The U.S. Senate on Wednesday approved a one-year funding extension for a Savannah River Site factory that converts weapons-grade plutonium into nuclear reactor fuel, teeing up what could become a heated political battle over money for the embattled project.
The legislation, part of a massive defense spending bill that passed 70-27, authorizes the U.S. Energy Department to spend $345 million in fiscal year 2016 to “carry out construction and project support activities” at SRS’ mixed-oxide fuel fabrication facility, which is nearly 70 percent complete and employs about 1,800 workers.
The Senate vote sent the defense bill to President Obama, who has threatened to veto the legislation because it uses a war-fund account to skirt congressional budget caps.
Congressional leaders believe wide-ranging support for the bill could make it harder for the Obama administration to kill MOX, but objections to the facility still remain as a slew of reports made public this year show the project is years behind schedule and $6 billion over its original budget.
“This would be a hostage taking, and we are already the hostage,” Rep. Jim Cook, D-Tenn., said in a hearing held on the MOX project after the Senate vote. “We would have no leverage at all in this situation.”
Cook was reacting to testimony before the House Armed Services Committee that if the U.S. decided to complete MOX construction, the contractor overseeing the project would be allowed to negotiate a new contract.
Construction of MOX, which began in 2007, was initially projected to cost $1.7 billion in 1999, but that was revised in 2013 to $7.7 billion and could be growing by the day to satisfy a 2000 treaty the U.S. signed with Russia to dispose of 34 metric tons of weapons-grade plutonium.
In April, an initial report by Aerospace Corp., a federally funded research and development center based in California, found it would cost about $47.5 billion to finish building and operate the MOX facility by 2044.

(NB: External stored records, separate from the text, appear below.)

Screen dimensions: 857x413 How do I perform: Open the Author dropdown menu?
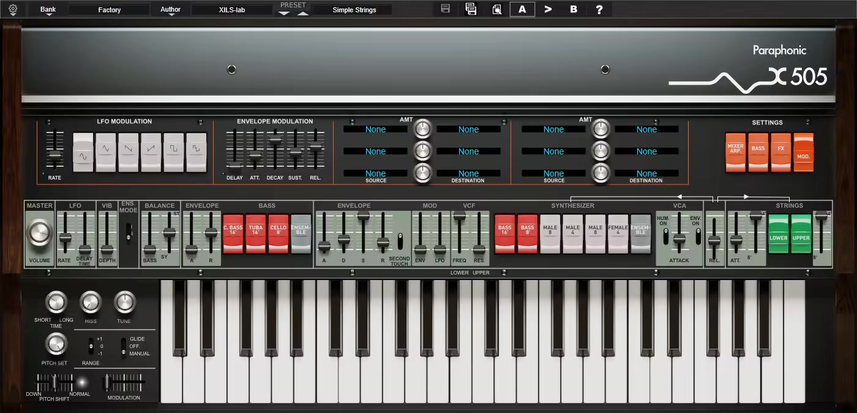pos(170,10)
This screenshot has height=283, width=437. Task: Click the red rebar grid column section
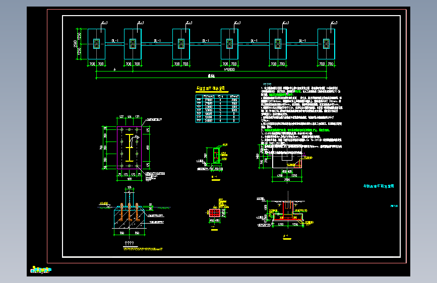coord(215,213)
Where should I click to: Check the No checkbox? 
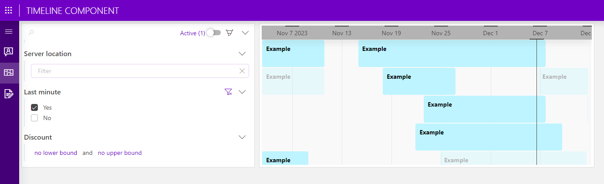coord(34,118)
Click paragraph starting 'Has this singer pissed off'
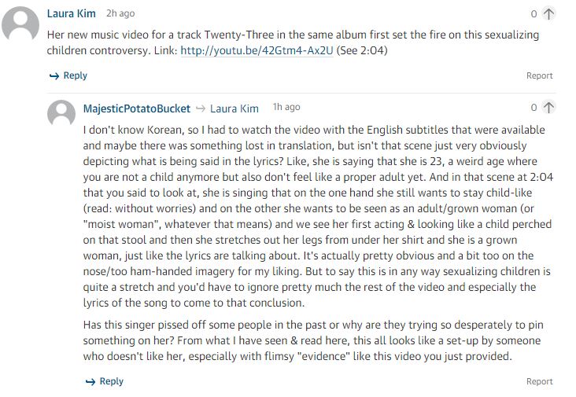This screenshot has height=397, width=576. point(314,340)
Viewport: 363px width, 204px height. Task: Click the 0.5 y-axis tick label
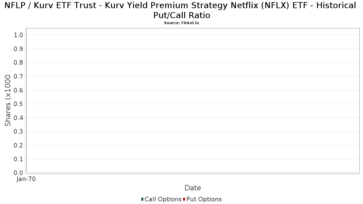[18, 104]
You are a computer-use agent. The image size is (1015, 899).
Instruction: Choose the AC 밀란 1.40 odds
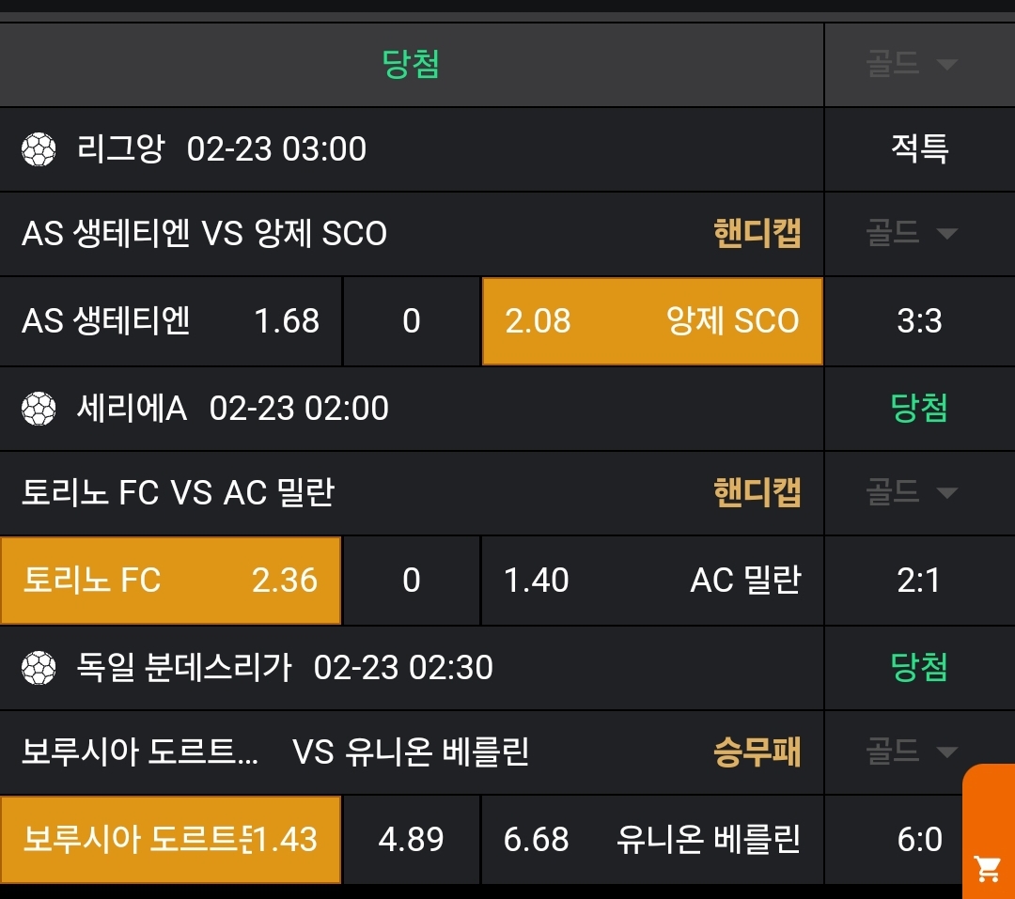[651, 581]
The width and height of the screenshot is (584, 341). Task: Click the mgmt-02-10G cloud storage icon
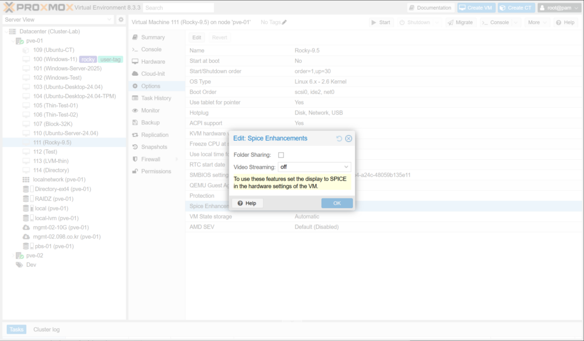[26, 228]
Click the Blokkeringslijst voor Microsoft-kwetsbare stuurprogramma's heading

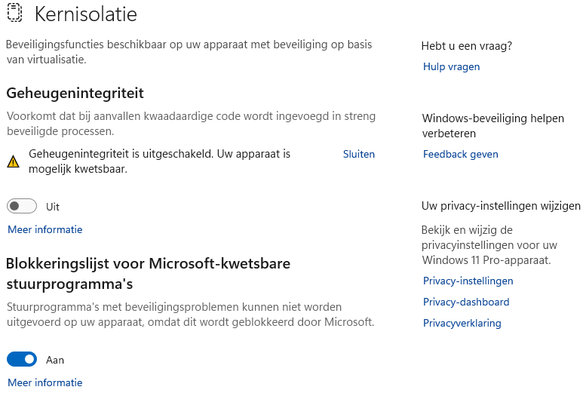pos(148,273)
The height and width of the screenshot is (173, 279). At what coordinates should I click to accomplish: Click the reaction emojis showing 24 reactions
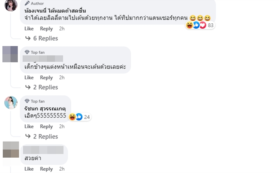(x=75, y=117)
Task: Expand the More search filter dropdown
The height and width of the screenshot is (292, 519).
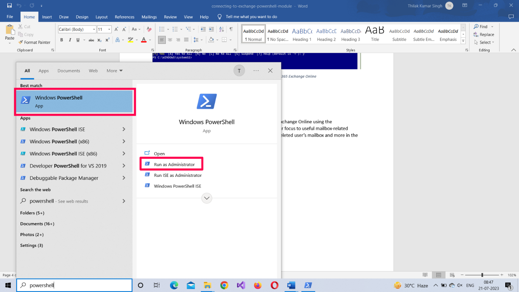Action: pos(114,71)
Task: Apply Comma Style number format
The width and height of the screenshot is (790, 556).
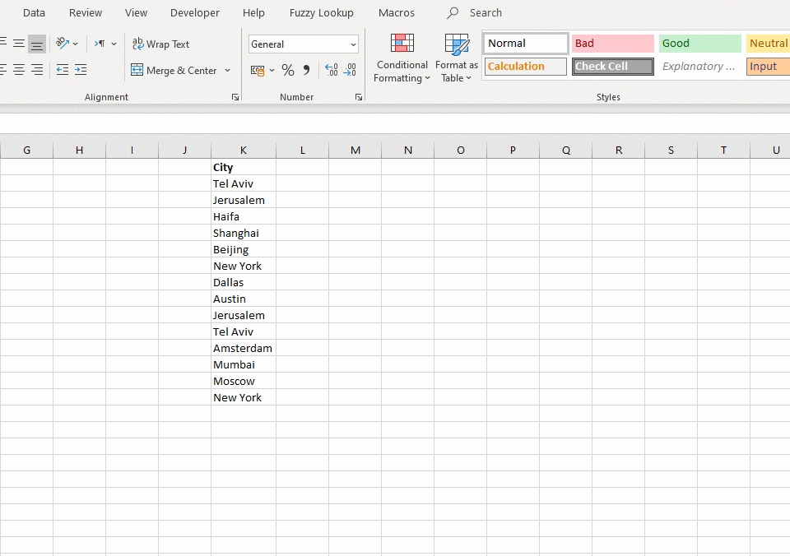Action: pyautogui.click(x=307, y=71)
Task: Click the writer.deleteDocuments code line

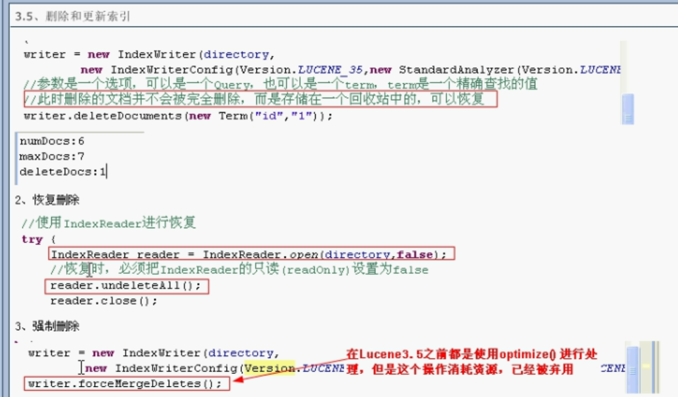Action: click(x=178, y=116)
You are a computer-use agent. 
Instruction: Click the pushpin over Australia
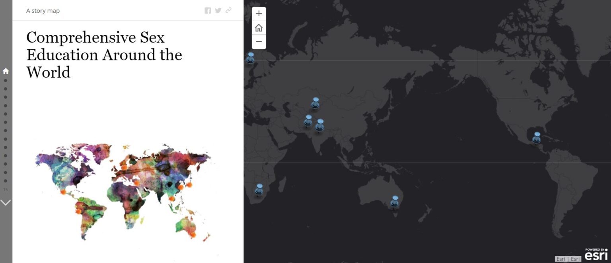coord(395,201)
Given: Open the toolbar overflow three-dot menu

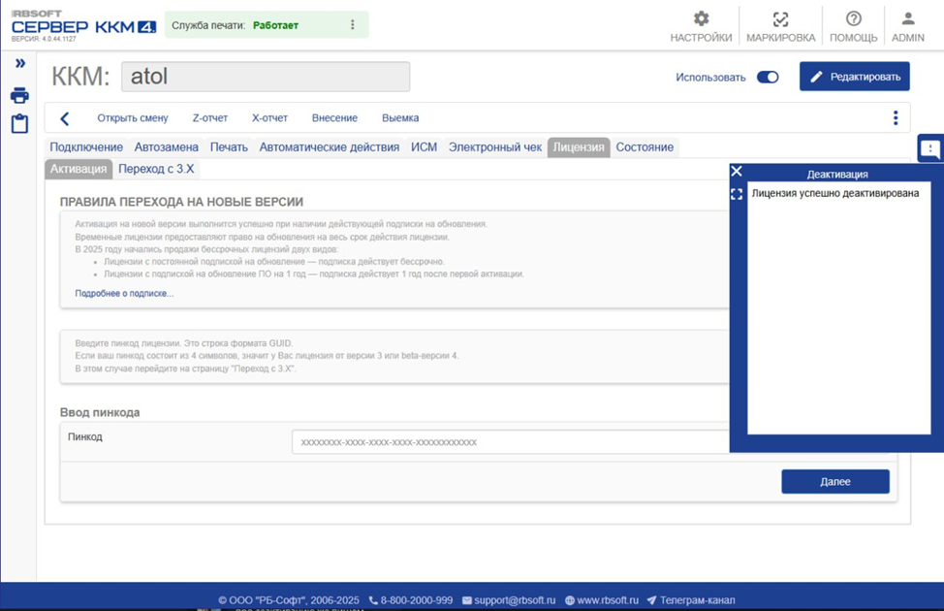Looking at the screenshot, I should (x=895, y=118).
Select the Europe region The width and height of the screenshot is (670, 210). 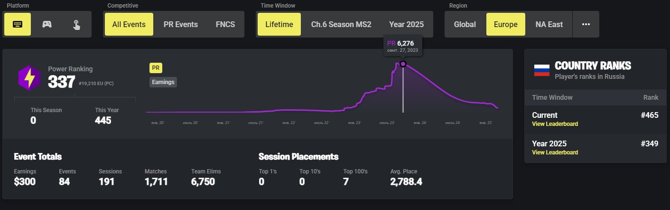point(506,24)
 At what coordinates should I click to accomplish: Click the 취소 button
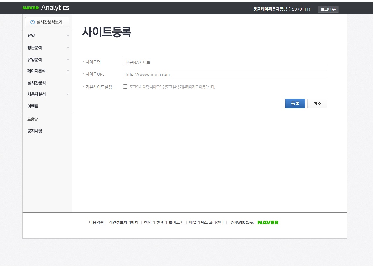click(x=317, y=103)
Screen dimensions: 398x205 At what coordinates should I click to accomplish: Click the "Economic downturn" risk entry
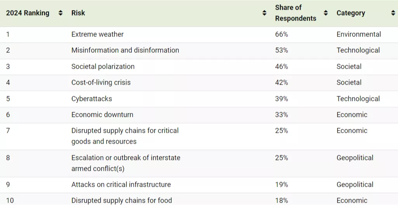click(102, 115)
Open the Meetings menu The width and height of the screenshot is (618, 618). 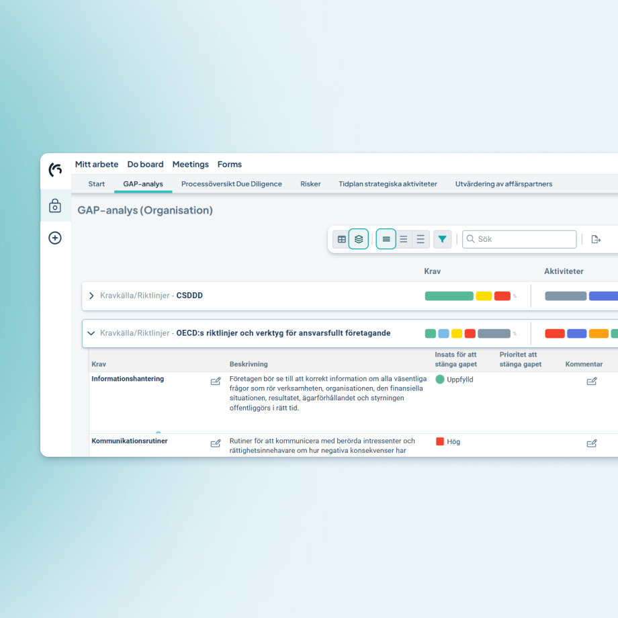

Lt. Gen. Frank G. Klotz, the head of the National Nuclear Security Administration, the federal agency overseeing the MOX project, testified before the House that the second phase of the Aerospace study has been completed and provided to Congress.
Klotz suggested that the report reiterates Aerospace’s original findings that shipping down-blended plutonium to a New Mexico nuclear waste repository for burial could save the federal government nearly $30 billion.
“In this report, Aerospace concluded that dilution and disposal in a repository is the least complex in design and operations and has the lowest cost-risk,” he said.
In response to the Aerospace findings, a report by High Bridge Associates, a nuclear construction consulting firm retained by the board of governors of CB&I Areva MOX Services, found plant completion is the lowest
cost alternative and best solution.
If standard practices were used, the report concluded, the total estimated project costs of MOX ($19 billion) would have been nearly comparable at $20 billion for down-blending.
The Red Team, a group of industry experts assembled by Energy Secretary Ernest Moniz, agreed with High Bridge’s findings that Aerospace’s study “was skewed” but said that even the worst-case scenario for down-blending could save
the U.S. upwards of $400 million than the best MOX approach.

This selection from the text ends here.